Feature

Which global church? The Pentecostal World Fellowship and the WCC

 

The new Calvary Convention Center in Kuala Lumpur, Malaysia, was filled nearly to capacity as 3,710 Pentecostals gathered from 73 countries around the world. They came to this mostly Muslim country for the 23rd Pentecostal World Conference, a global gathering which takes place every three years. The host was Calvary Church, a Pentecostal megachurch in Kuala Lumpur whose lead pastor, Prince Guneratnam, is currently chair of the Pentecostal World Fellowship.

Many participants at the August meeting were young and reflected the enthusiasm of the fastest-growing segment of the Christian world. In 1970 Pentecostals accounted for only 5 percent of all Christians, but today Pentecostals and charismatics—including those in other denominations who exercise Pentecostal or charismatic gifts—constitute 25 percent of all the world’s Christians.
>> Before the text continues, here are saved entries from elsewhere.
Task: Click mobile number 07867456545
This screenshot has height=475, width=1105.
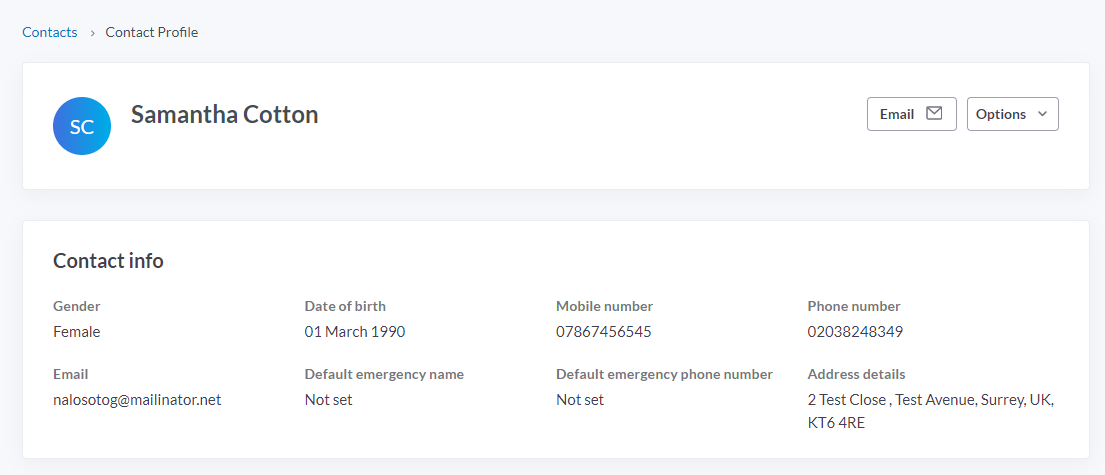Action: click(x=604, y=332)
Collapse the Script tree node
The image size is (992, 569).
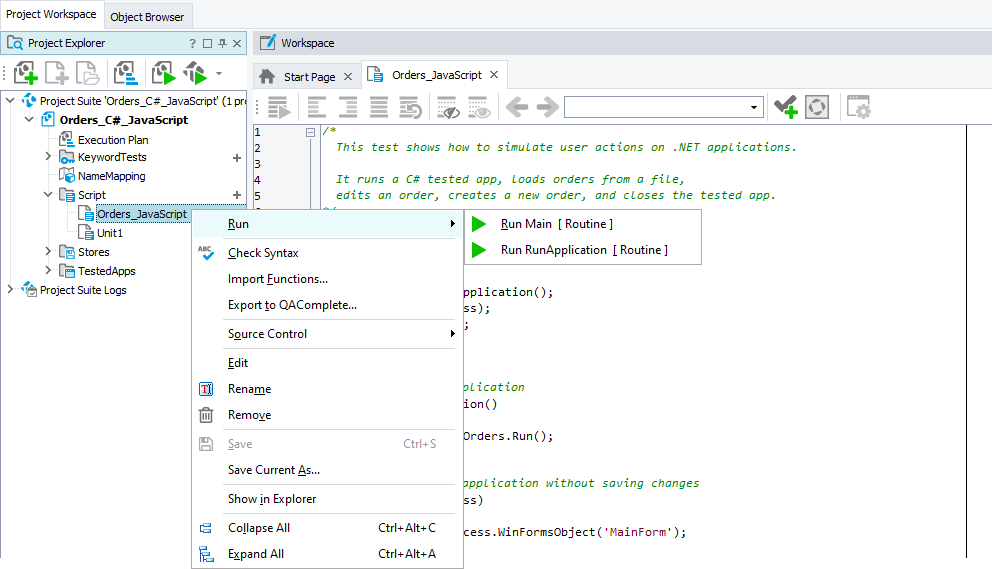coord(48,195)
In Asia, 80 percent of all Christian conversions are to Pentecostal forms of Christianity. Or think of it this way: one out of 12 people alive today is Pentecostal.

I attended the Kuala Lumpur meeting as part of a delegation from the Global Christian Forum, an ecumenical initiative drawing together all the major families of world Christianity and supported by the World Council of Churches, the World Evangelical Alliance, the Vatican’s Pontifical Council for Promoting Christian Unity and the Pentecostal World Fellowship, among others. Before leaving for Malaysia, I spoke with an outstanding journalist who covers religion for a leading U.S. newspaper. She had not heard anything about the Pentecostal World Conference.